Since 2017, they’ve been living in the Maharees on the northern side of the Dingle Peninsula.
“We’re surrounded by beaches and mountains. The pace of life is much slower here. The sunsets — the sunrises too — are spectacular. I stop and appreciate all of this. And certainly, in the most recent lockdown we couldn’t have asked to be in a better place,” says Kay, who feels she’s ready now to look for another job.
“Moving away from Glanmire and not having family backup, I didn’t look for anything initially. Now the kids are older and Paul’s working from home, I’m freer and I feel a need to pick up my life again.”
Above all, Kay feels grateful. “If the stroke happened in 20 years’ time, I mightn’t be so lucky — I’d probably end up with life-limiting restrictions. It happened when my body was able to cope with it. It was mild, and I’m on medication to mind me.

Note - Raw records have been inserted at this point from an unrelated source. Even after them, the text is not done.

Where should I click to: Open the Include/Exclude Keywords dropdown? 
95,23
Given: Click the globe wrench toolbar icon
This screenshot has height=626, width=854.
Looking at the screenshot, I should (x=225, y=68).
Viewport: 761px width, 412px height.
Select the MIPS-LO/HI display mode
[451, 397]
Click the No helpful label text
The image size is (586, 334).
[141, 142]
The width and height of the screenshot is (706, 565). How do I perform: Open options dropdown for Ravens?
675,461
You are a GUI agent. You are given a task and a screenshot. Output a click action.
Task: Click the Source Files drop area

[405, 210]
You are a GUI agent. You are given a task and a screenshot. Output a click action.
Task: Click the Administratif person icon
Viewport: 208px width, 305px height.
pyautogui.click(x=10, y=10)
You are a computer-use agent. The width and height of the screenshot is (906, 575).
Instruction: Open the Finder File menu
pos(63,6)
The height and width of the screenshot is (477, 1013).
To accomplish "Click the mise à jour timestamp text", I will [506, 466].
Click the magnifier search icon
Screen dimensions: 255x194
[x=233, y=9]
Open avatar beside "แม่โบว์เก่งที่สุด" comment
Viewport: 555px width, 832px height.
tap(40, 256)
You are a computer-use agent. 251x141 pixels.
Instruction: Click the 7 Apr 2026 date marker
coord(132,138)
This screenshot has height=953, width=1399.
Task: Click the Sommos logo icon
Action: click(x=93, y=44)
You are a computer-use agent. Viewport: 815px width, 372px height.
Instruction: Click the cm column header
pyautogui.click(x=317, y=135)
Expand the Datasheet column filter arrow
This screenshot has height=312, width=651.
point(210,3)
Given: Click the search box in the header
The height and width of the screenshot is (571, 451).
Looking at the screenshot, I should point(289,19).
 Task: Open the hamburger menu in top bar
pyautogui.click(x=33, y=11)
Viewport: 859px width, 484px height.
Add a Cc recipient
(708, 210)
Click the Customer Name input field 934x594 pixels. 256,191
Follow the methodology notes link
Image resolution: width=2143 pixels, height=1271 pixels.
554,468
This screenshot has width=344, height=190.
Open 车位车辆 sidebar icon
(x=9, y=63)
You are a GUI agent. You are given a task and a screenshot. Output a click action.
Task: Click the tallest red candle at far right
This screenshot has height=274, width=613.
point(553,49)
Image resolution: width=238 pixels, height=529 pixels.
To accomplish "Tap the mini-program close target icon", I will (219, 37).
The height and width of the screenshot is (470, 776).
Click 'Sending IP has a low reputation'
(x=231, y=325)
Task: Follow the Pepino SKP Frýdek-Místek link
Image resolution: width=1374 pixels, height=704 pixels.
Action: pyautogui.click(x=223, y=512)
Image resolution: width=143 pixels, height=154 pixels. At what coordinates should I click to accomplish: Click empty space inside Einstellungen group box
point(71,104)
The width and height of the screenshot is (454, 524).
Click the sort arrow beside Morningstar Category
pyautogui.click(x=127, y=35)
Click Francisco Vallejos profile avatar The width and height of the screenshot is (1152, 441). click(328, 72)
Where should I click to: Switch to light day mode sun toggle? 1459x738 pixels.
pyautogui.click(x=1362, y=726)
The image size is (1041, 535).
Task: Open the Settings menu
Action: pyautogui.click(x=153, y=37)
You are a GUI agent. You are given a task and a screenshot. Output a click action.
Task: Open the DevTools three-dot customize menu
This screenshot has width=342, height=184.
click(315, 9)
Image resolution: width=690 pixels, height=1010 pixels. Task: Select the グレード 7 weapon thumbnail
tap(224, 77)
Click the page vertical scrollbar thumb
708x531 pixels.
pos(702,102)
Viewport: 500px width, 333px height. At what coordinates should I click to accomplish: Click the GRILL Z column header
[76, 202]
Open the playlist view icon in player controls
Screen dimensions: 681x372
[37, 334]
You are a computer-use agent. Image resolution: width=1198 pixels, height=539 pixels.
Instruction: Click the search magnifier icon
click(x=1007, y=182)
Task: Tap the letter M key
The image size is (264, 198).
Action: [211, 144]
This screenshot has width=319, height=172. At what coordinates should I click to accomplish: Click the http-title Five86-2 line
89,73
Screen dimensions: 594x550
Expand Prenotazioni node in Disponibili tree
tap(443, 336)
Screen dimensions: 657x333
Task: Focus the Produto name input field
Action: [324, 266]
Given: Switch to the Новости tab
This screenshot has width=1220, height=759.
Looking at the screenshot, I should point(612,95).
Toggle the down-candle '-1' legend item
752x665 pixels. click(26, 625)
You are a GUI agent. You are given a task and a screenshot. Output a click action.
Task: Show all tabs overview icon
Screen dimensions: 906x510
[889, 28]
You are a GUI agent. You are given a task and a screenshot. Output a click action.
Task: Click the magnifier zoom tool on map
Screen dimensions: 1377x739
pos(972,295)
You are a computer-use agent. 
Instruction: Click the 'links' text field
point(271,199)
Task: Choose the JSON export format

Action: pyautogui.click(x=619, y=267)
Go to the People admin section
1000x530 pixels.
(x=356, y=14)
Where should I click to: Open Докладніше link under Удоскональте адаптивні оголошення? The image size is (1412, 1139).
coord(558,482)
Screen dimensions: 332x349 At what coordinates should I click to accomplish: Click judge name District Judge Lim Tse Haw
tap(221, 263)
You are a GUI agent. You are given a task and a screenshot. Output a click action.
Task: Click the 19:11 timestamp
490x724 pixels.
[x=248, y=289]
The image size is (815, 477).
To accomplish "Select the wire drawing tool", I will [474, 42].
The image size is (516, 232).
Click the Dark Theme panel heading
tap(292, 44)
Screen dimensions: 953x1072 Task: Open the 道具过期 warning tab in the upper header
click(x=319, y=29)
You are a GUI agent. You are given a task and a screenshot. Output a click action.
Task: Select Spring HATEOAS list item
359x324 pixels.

I’m lucky that it was what it was, and that it has opened my eyes.
“I believe everything happens for a reason, though we mightn’t always know why, and — for me — life actually did begin at 40.”
With about 10,000 people in Ireland having a stroke-related event annually, around 5,000 of these are women.
“Women have as many strokes as men,” says consultant neurologist at CUH Dr Áine Merwick.
She points, however, to UK studies that find more women than men aged between 45-54 having strokes (age when women are peri-menopausal).
“There’s uncertainty as to whether hormones are protective for women. Oestrogen can be protective against cholesterol – but can pre-dispose towards clot. Certain kinds of contraception can increase risk of clot – and the vast majority of stroke is due to clot,” says Dr Merwick, who advises “very careful discussion with the GP” if a woman’s overweight, smokes, has high blood pressure/diabetes and is wondering about contraception.
An estimated five to 10 out of 100,000 women get stroke during pregnancy. “It’s relatively rare but it’s a recognised risk compared to non-pregnancy. In the case of most young women we see, pregnancy isn’t a factor – rather it’s other factors like diabetes or high blood pressure. The few who have stroke in pregnancy tend to have some other risk factor like high blood pressure,” confirms Dr Merwick.
She recommends any woman with family history of stroke, who’s overweight or has high blood pressure and is planning a pregnancy, to discuss their vascular risk factors with their GP and have them treated. “Don’t ignore high blood pressure with talk of being very busy. High blood pressure needs treatment, not excuses about why it’s so high.”
Dr Merwick says currently two big studies are looking into whether women with pre-eclampsia during pregnancy are at increased risk of stroke in later life.